BOSTON — Promising relief for first-time homebuyers, Gov. Maura Healey on Thursday announced expanded mortgage-rate and down payment assistance programs as she framed housing as the state’s most urgent affordability challenge.

"It starts with housing," Healey said during her State of the Commonwealth address. "It's got to, because we've got to be a state where your teachers and your nurses and your recent grads can afford to actually live."

Healey put housing at the front of the affordability crisis, something she spent considerable time unpacking during her annual address in front of Massachusetts' legislature. She announced the expansion of two first-time homebuyer programs and touched on the big changes and growth of the last three years.

"For the thousands of families out there right now, looking for that first home, help is on the way," Healey said.

The administration is expanding a program that will provide lower mortgage rates for qualified first-time homebuyers, Healey said.

The program will be run through MassHousing — an independent, quasi-public agency that provides financing to low- and moderate-income homebuyers in the commonwealth — and it will lower mortgage rates by 0.55 percent, according to a press release from the state.

This rate decrease would save the average homebuyer $42,000 over the lifetime of the loan, the press release said.

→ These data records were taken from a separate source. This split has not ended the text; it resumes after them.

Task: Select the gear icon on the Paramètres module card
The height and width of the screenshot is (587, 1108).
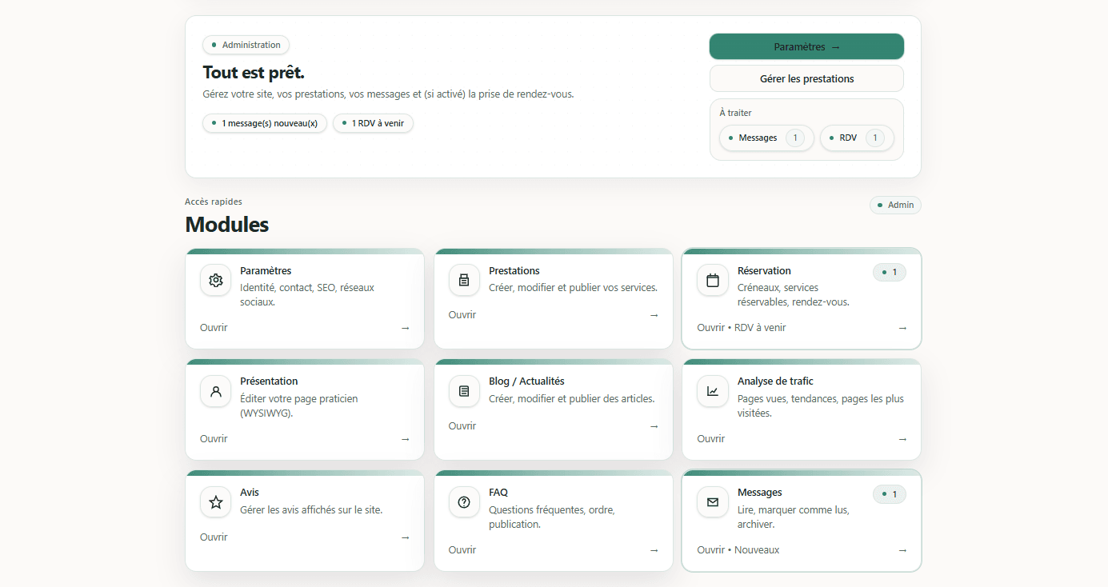Action: [215, 280]
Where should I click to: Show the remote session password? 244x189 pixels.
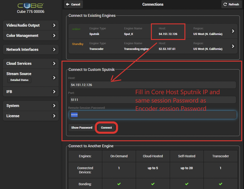[82, 127]
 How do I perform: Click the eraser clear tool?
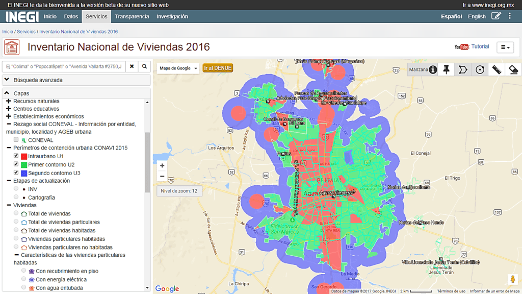(513, 69)
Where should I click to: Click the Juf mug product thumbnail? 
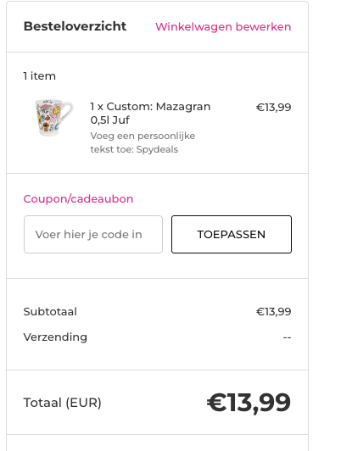[54, 118]
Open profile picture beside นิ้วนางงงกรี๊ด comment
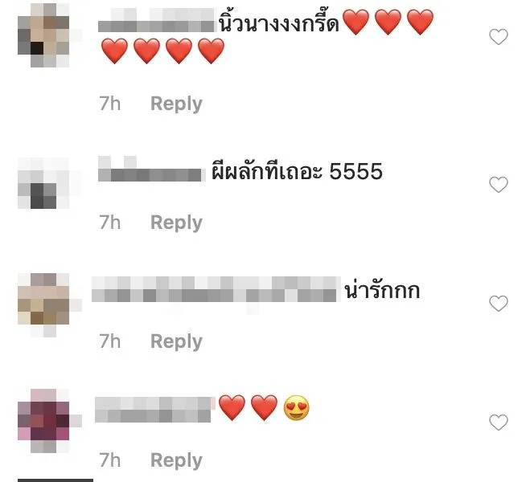This screenshot has width=526, height=482. (47, 35)
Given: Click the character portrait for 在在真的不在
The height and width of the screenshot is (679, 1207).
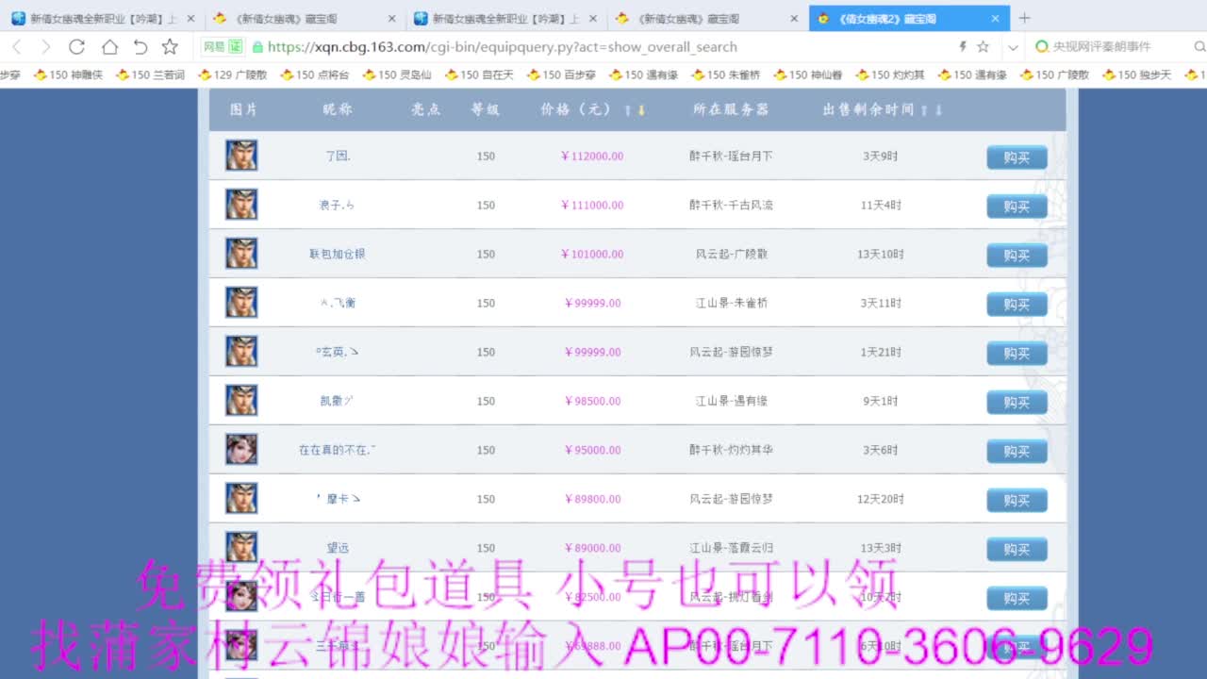Looking at the screenshot, I should click(240, 450).
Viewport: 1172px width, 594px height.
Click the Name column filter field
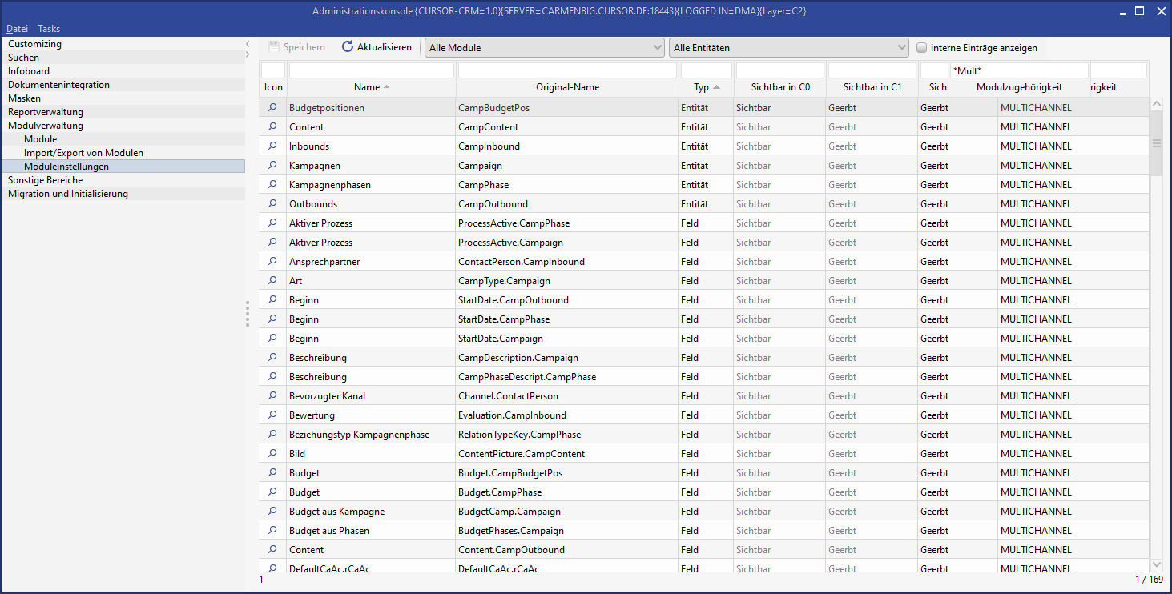pyautogui.click(x=372, y=70)
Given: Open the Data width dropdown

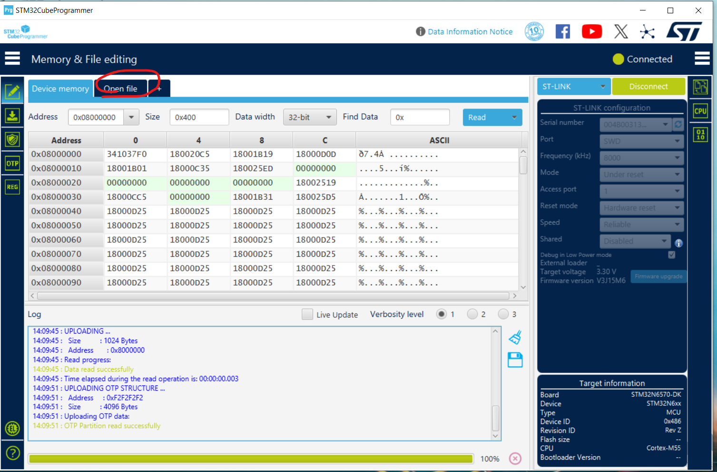Looking at the screenshot, I should tap(310, 117).
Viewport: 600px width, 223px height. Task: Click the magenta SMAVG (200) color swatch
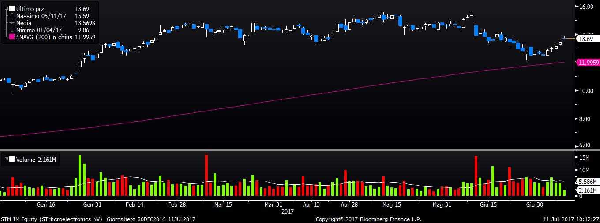pyautogui.click(x=12, y=37)
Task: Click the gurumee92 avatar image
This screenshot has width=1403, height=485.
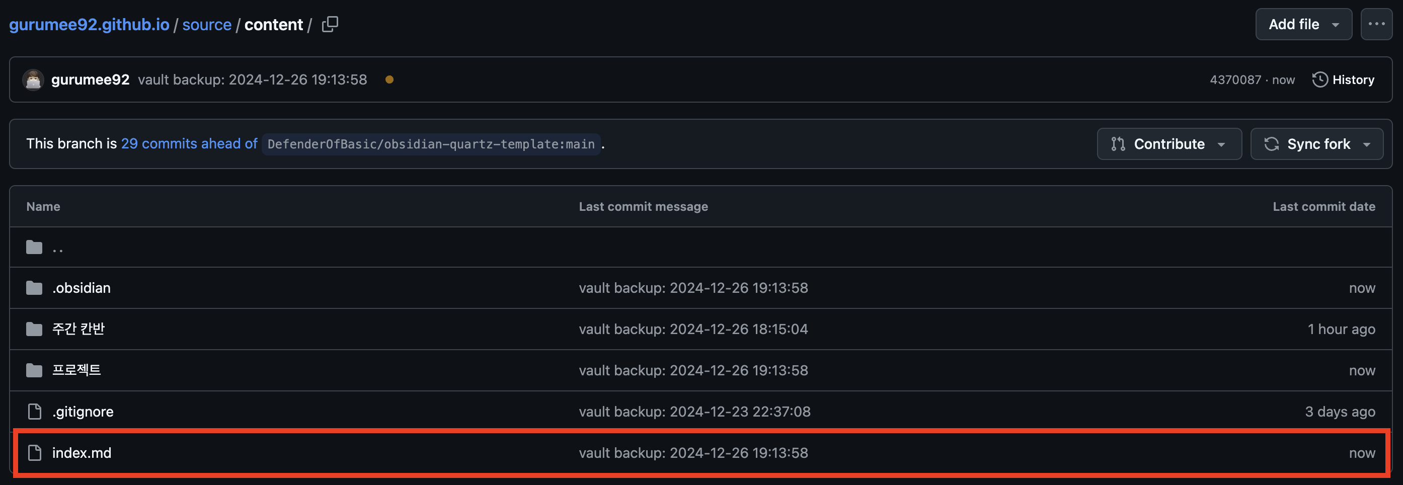Action: pyautogui.click(x=33, y=80)
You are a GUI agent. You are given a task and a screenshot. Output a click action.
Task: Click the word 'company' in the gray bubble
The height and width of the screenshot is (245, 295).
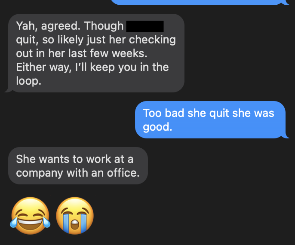point(40,173)
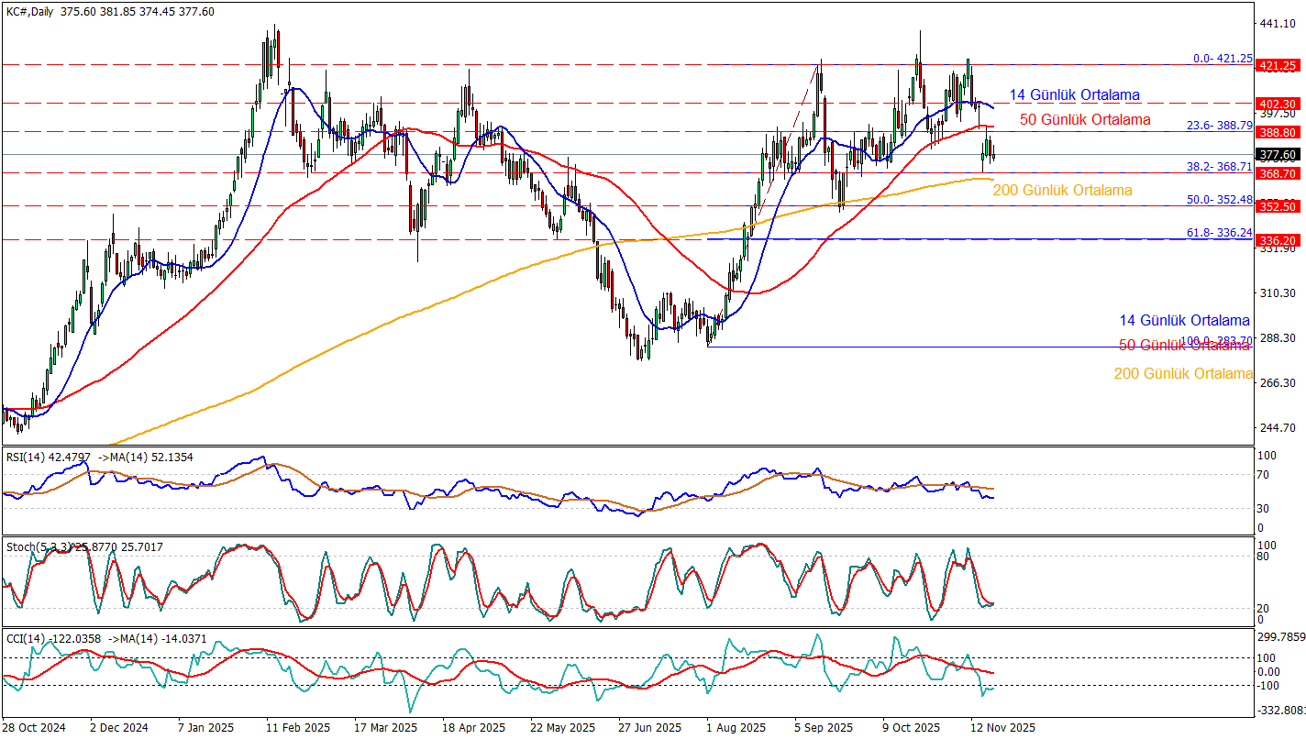Click the red 421.25 price axis tag
Screen dimensions: 1306x739
coord(1277,65)
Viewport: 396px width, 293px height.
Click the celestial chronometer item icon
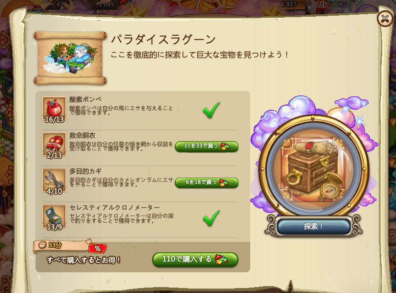[x=54, y=217]
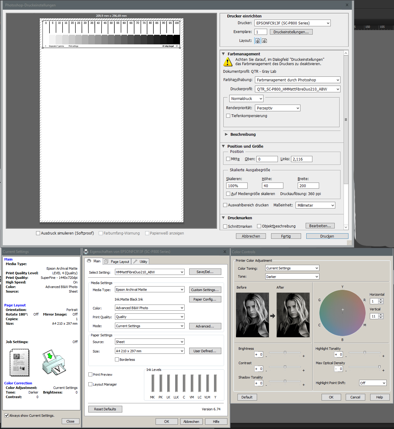The width and height of the screenshot is (394, 429).
Task: Click the document page icon under Job Settings
Action: 20,363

Healey also announced $25 million in funding for the state's down payment assistance program for 2026, nearly doubling the number the program served last year. It will offer no- and low-interest loans of up to $25,000 to moderate-income, first-time homebuyers, and the program will also be run through MassHousing.

She also pointed to her administration speeding up the environmental approval process for developments from over a year to 30 days, laying out plans to reuse abandoned office space and state-owned properties, doubling the monetary support given to seniors, now up to $2,800 a year, and establishing funding opportunities for low- to moderate-income homeowners to build additional dwelling units.

"We're going to build more and build faster," Healey said.

Healey said there are 100,000 homes that have been built or are in various stages of progress, close to halfway to the state's goal.

"Experts said that we had to build about 220,000 homes by 2035," Healey said. "I'm telling you, right now, we're not just going to meet that, we're going to beat it."